## GIVEN TASK
Please reproduce word for word everything from the line containing "How do I perform: Tap the heading number 6?" down to the line containing "coord(296,79)", including both of those lines.

start PROVIDED MATERIAL

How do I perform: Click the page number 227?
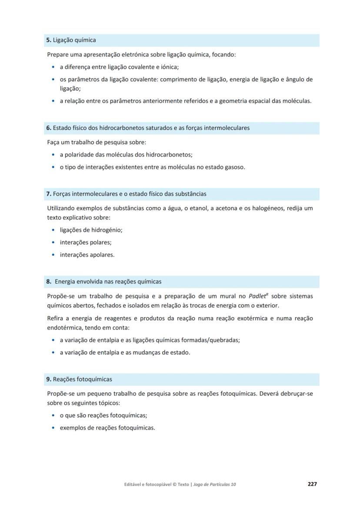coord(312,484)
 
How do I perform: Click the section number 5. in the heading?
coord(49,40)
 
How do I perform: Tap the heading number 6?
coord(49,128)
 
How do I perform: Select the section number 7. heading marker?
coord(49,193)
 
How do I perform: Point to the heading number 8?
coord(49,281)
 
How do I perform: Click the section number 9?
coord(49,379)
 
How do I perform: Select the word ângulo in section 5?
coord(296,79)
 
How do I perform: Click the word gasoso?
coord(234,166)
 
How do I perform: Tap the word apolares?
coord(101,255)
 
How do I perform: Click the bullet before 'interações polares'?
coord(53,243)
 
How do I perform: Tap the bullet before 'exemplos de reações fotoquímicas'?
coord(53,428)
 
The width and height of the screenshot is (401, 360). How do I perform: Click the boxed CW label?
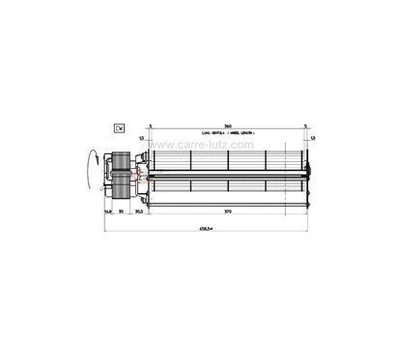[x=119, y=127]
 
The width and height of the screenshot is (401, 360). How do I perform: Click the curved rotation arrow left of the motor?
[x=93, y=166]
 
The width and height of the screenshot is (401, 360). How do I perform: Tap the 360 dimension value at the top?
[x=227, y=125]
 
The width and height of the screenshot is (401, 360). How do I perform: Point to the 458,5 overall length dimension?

end PROVIDED MATERIAL

## WRITTEN RESPONSE
How do I perform: Tap the heading number 6?
coord(49,128)
 
How do I perform: Select the section number 7. heading marker?
coord(49,193)
 
How do I perform: Point to the heading number 8?
coord(49,281)
 
How do I perform: Click the section number 9?
coord(49,379)
 
How do I perform: Select the word ângulo in section 5?
coord(296,79)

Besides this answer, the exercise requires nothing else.